Problems to work on ▸
A. Sum up the book reviews in two sentences.
B. From the book reviews, copy word for word the part that opens with the words containing "Cooking root to" and closes with "instead of annoyance.".

Given text ▸
########################################

Duggan, a regular contributor to the San Francisco Chronicle’s food section and the author of The Working Cook, has a knack for making sometimes-complicated recipes seem accessible. But home cooks who aren’t comfortable improvising may wish for more guidance; some of her recipes rely more on intuition than precision.
Cooking root to stalk is a noble goal, and Duggan makes it seem reachable. If home cooks can implement even half of her suggestions into their daily routine, consider it a job well done. —Jamie Feldmar
Love Your Enemies: How to Break the Anger Habit & Be a Whole Lot Happier
By Sharon Salzberg and Robert Thurman (Hay House)
As the elevator door closed in my face, I felt my blood pressure rise. Didn’t those two men notice me pushing a giant stroller? How rude! Then I thought back to the times I’ve struggled to find the right button to keep an elevator open, only to miss letting someone in. Maybe that’s what happened with the men. I felt compassion instead of annoyance.

########################################

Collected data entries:
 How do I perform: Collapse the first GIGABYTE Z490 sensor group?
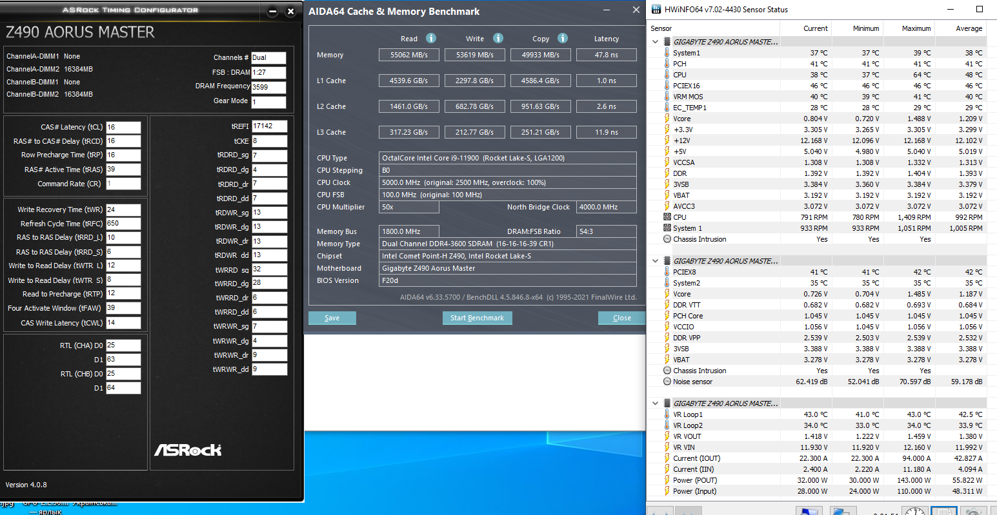point(656,42)
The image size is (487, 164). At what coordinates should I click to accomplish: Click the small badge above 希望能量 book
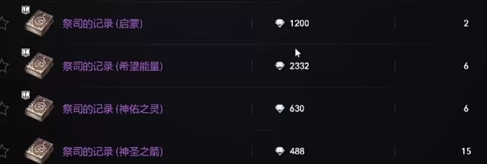point(25,52)

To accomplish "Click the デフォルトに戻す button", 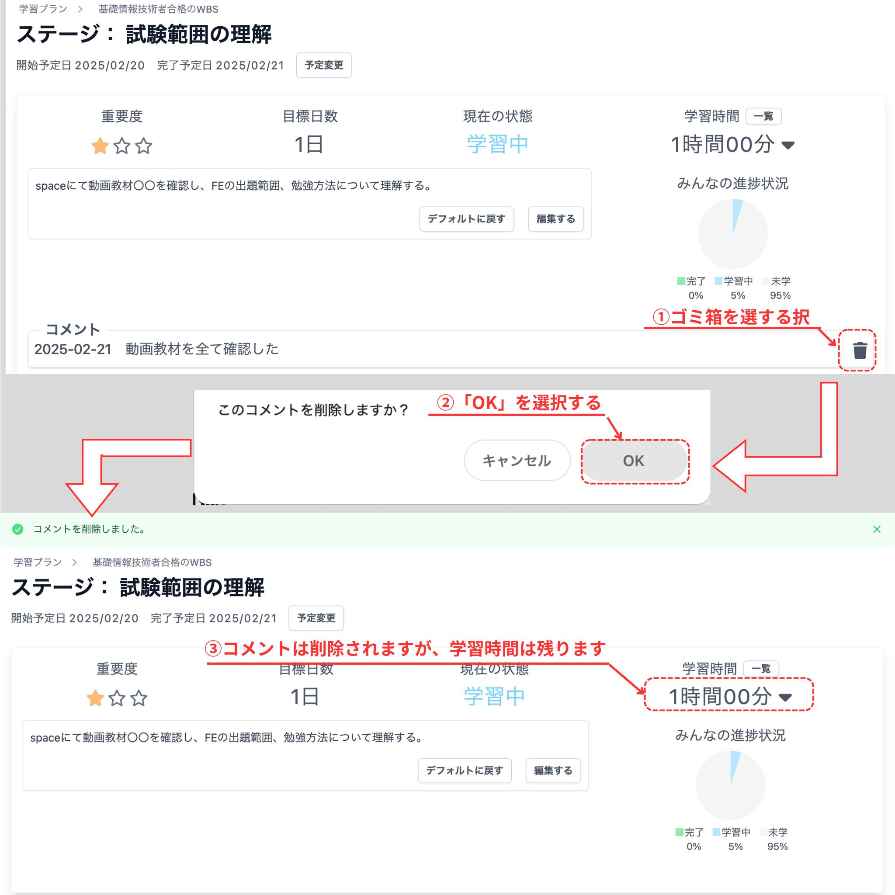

########################################

Results ▸
A. A review says Duggan makes sometimes-complicated recipes seem accessible and makes cooking root to stalk seem reachable, though cooks who aren't comfortable improvising may want more guidance. The next piece introduces Love Your Enemies by Sharon Salzberg and Robert Thurman and opens with the writer feeling angry when an elevator door closes on them, then feeling compassion after recalling their own trouble keeping an elevator open.

B.
Cooking root to stalk is a noble goal, and Duggan makes it seem reachable. If home cooks can implement even half of her suggestions into their daily routine, consider it a job well done. —Jamie Feldmar
Love Your Enemies: How to Break the Anger Habit & Be a Whole Lot Happier
By Sharon Salzberg and Robert Thurman (Hay House)
As the elevator door closed in my face, I felt my blood pressure rise. Didn’t those two men notice me pushing a giant stroller? How rude! Then I thought back to the times I’ve struggled to find the right button to keep an elevator open, only to miss letting someone in. Maybe that’s what happened with the men. I felt compassion instead of annoyance.